[Element and text position data]

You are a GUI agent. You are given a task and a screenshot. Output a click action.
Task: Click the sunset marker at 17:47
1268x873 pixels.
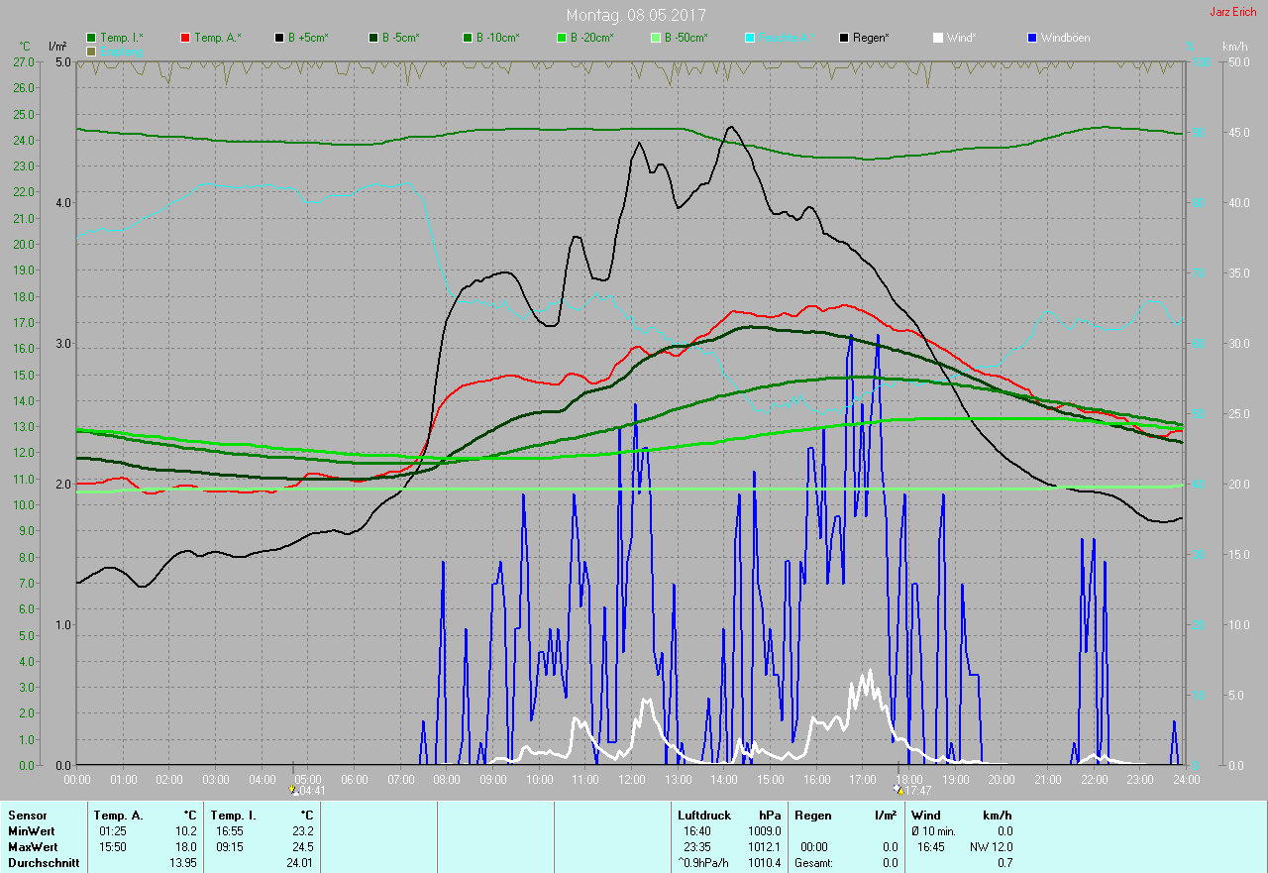[x=898, y=790]
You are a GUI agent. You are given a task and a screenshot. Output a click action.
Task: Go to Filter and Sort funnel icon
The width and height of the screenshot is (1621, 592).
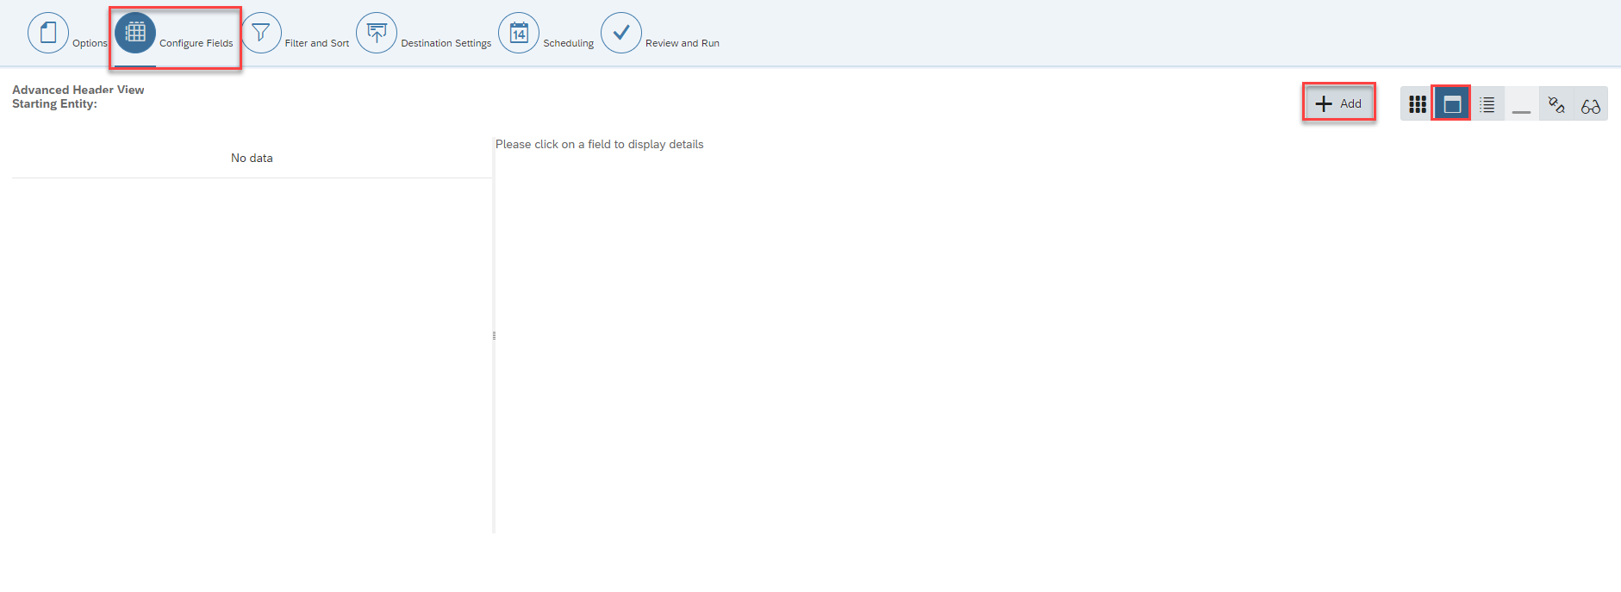pos(261,33)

The problem
Return every row above word for word, leaving out the pictures.

Result of the task
You are a GUI agent. You are given a task and a screenshot. Output a click action.
Task: Click the sunset marker at 17:47
1268x873 pixels.
[x=898, y=790]
You are a GUI agent. You are given a task and a screenshot. Output a click action.
Task: Go to Filter and Sort funnel icon
The width and height of the screenshot is (1621, 592).
pos(261,33)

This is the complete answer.